When is the right time to shrink the repository?

Community
  • 1
  • 1
mliebelt
  • 15,345
  • 7
  • 55
  • 92
  • 3
    Why exactly is the overall size of the repository considered a burden when you almost never need to clone it as a whole? Don't you have some issues in the workflow? Why is it so large, don't you store large non-source-code data in there? How large is the data itself? Also I'm afraid the question *when* to do it can be only answered by you. – Pavel Šimerda Sep 21 '14 at 16:19
  • I am not working in the project, so I just heard it lately. Cloning over the internet (1MBit connection) is a burden, so the remote workers have to use different strategies. I will invest some time where the size comes from, but that is a different question. Do you think there are strategies available, that help manage that? – mliebelt Sep 21 '14 at 16:30
  • That sounds like a clone would take more or less ten hours. That sounds unbearable even for a large project. The best strategy is to only put source code in your git repository. If you need version control of large blobs, use one or more separate repositories or submodules for those. I'm just looking at a repo of the linux kernel and the `.git` directory has less than a gigabyte. I guess it's the largest project currently cloned in my computer. If you have a huge project with lots of developers and gigabytes of code, it probably deserves splitting as well. – Pavel Šimerda Sep 21 '14 at 16:38
  • Or you can live with the ten hours for a clone, as the developers need to do it only once anyway. Just instruct them to never delete their local copy and instead move it over installations and replaced hardware. – Pavel Šimerda Sep 21 '14 at 16:39
  • I don't think that the question (or answer) is based on opinions. There are hard facts here: remote development (> 20.000km, 4.5 GB repo). But perhaps it is only a problem we face ... Of course, we have to check the reason for the size, and how to shrink it, but when is the ripe point (after a release, ...) could be a valid question. – mliebelt Sep 22 '14 at 18:56
  • When is the ripe point is certainly an opinion based question. Which files belong in git as well. The question is certainly valid but as I learned recently, SE is trying to avoid this type of questions. – Pavel Šimerda Sep 23 '14 at 11:43

1 Answers1

3

For comparison: The Linux repository, which is the largest git repository I know of, has almost 470k commits and more than 4k contributors. It took 1.15 GB at checkout. After a git gc --aggressive its size went down to 858 MB.

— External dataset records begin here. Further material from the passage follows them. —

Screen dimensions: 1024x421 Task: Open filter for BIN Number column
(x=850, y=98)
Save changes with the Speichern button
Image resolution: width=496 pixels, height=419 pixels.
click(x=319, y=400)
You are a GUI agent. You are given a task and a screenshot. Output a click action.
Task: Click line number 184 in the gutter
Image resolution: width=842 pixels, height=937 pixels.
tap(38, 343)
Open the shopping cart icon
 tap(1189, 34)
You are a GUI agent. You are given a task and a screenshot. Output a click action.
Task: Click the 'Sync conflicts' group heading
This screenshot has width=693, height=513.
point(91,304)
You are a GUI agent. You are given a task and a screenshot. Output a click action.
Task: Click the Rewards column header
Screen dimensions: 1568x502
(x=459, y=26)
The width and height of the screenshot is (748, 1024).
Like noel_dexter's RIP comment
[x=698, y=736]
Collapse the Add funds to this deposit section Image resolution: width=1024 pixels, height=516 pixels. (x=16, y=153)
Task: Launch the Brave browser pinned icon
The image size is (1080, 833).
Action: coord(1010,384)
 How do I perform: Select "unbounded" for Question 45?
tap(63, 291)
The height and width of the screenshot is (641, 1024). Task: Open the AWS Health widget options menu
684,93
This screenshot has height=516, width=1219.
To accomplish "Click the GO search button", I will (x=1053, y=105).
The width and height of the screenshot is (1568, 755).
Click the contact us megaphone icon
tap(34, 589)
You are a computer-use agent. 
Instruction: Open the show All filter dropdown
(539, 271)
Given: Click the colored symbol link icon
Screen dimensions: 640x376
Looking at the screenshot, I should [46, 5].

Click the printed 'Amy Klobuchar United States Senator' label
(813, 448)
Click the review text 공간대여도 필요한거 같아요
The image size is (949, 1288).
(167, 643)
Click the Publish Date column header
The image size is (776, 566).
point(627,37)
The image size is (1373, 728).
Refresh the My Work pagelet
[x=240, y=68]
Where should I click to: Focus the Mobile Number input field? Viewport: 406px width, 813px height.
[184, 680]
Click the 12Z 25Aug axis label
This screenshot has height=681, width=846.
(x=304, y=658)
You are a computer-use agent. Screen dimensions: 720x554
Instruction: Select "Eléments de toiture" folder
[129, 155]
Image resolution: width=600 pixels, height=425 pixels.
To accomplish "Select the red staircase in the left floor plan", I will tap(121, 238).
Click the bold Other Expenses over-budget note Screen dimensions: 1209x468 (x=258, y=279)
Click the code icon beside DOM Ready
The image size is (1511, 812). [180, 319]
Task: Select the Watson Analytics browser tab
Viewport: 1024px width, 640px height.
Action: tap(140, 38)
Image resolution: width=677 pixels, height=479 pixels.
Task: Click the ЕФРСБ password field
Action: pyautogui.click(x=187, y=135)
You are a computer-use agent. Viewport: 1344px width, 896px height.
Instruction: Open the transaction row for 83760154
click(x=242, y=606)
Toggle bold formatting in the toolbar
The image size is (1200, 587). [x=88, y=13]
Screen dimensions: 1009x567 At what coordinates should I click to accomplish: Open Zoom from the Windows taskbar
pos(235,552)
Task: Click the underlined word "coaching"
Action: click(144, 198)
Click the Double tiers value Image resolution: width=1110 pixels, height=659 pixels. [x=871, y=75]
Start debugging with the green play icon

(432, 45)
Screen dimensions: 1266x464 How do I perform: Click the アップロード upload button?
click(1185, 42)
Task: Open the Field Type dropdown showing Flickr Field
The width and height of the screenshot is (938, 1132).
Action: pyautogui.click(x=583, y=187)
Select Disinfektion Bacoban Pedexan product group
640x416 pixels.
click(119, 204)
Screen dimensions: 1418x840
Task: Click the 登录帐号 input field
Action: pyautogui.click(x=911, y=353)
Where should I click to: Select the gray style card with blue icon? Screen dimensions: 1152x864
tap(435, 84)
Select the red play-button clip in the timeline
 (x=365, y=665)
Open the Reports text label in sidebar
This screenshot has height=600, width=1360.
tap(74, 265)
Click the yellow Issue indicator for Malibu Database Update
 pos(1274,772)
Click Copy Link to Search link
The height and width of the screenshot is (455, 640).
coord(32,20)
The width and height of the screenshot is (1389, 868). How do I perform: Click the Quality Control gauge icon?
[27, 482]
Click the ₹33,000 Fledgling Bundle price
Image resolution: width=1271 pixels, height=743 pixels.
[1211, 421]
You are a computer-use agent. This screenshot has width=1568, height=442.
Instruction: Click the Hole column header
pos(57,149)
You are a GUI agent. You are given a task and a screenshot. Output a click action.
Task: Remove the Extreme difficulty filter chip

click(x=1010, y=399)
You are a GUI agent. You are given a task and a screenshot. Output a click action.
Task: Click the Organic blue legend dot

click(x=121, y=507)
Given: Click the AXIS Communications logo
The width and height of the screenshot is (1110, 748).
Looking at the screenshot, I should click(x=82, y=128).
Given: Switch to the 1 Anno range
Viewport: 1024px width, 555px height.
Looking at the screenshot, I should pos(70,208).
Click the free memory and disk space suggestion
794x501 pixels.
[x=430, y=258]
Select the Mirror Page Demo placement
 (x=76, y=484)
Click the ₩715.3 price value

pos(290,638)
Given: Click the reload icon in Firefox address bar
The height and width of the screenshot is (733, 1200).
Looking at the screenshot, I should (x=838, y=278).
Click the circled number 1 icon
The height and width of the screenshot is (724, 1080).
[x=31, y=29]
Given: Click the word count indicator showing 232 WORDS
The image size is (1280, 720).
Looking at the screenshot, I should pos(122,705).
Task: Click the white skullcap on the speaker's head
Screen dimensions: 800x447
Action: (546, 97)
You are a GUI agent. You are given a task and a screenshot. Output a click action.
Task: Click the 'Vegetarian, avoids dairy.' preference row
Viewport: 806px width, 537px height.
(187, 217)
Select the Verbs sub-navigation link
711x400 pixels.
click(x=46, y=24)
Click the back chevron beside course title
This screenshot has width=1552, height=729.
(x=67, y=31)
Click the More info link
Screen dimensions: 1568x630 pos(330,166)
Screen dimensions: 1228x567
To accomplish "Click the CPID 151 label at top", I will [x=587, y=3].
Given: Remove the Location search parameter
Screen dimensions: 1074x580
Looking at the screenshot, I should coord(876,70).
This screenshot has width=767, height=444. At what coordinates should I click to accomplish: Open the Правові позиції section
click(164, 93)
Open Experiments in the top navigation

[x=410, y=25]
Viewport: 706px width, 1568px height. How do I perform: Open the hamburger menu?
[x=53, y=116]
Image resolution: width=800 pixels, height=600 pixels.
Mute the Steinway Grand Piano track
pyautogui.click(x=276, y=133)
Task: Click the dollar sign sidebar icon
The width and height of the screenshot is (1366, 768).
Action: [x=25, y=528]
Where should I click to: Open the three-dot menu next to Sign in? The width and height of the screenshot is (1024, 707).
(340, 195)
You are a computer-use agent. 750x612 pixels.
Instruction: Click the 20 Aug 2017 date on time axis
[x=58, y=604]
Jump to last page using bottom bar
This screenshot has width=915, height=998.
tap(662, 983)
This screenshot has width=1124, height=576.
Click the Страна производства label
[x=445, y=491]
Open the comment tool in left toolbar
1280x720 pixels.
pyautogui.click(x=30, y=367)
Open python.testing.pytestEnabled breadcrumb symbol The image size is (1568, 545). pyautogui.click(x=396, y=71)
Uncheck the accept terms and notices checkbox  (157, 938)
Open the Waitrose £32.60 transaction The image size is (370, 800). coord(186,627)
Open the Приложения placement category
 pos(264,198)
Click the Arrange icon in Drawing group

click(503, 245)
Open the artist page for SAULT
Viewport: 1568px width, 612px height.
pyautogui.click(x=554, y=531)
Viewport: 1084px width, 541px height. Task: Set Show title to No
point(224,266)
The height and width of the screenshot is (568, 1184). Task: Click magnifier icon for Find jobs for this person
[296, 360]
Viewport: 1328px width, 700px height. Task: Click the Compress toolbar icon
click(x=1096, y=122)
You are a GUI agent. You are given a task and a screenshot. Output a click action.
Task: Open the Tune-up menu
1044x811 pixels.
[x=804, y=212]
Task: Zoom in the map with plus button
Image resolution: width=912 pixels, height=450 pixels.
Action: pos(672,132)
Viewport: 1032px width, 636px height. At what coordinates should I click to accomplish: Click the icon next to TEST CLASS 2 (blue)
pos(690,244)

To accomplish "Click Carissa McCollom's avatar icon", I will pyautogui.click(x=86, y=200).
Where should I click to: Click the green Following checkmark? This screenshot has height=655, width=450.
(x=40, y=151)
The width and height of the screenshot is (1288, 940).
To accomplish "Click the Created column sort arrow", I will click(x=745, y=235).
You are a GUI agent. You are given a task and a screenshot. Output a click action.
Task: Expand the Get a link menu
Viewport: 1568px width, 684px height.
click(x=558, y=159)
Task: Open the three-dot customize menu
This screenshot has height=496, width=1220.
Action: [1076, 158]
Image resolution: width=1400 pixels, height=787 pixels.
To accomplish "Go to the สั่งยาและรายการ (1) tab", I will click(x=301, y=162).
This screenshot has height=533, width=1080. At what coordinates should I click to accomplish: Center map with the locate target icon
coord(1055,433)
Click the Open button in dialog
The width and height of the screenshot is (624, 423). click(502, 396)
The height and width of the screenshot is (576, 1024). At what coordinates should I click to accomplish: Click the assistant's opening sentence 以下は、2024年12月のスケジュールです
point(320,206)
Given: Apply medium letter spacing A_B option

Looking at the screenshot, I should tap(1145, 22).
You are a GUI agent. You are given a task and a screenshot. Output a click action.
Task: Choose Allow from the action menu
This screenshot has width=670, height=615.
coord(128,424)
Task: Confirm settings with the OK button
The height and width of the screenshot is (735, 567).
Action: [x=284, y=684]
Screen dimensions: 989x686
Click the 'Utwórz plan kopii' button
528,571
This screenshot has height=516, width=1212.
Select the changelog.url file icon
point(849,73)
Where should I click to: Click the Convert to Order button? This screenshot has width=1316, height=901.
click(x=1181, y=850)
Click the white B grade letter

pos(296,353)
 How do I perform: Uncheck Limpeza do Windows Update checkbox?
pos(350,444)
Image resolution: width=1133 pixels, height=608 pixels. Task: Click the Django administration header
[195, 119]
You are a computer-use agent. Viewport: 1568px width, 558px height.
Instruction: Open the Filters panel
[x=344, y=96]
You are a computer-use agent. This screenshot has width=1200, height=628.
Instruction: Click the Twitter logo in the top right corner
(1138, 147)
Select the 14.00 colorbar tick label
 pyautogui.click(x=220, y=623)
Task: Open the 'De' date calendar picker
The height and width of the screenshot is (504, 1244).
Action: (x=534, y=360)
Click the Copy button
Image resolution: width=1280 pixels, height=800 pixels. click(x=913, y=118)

You certainly have files in your repository that don't belong there. I'm primarily thinking of various binary files. These should be stored elsewhere if they take too much space.

If you happen to store compiled files, you should remove them from the repository and add the corresponding patterns to your .gitignore file. As a rule of thumb, files that can be generated from other files in the repository and that take space or are binary files shouldn't be commited.

I just found this tool: BFG Repo-cleaner. It's a helper tool that lets you rewrite your history with removing problematic files. You could use it to remove the files that don't belong there.
Take care though, rewriting history means most commits will get a different SHA-1 hash. So everyone on your team would have to switch repositories at the same time: you generate the new repo, and then everyone will have to abandon the old repo and use the new one from now on.

But: cloning a repository shouldn't be problematic in the first place. You are supposed to clone a repository only once. If you need a second repository for whatever reason, clone it from the first one or just copy the .git directory from it.

Likewise, the remote people could have cloned the repository only once (so you transfer these 4.5 GB only once between Germany and China). Then, the Chinese people can clone it locally between themselves and just switch the upsteam remote afterwards.

In conclusion, I don't know if cleaning the repository is worth it in the first place, since you're not supposed to clone it very often.

Lucas Trzesniewski
  • 50,214
  • 11
  • 107
  • 158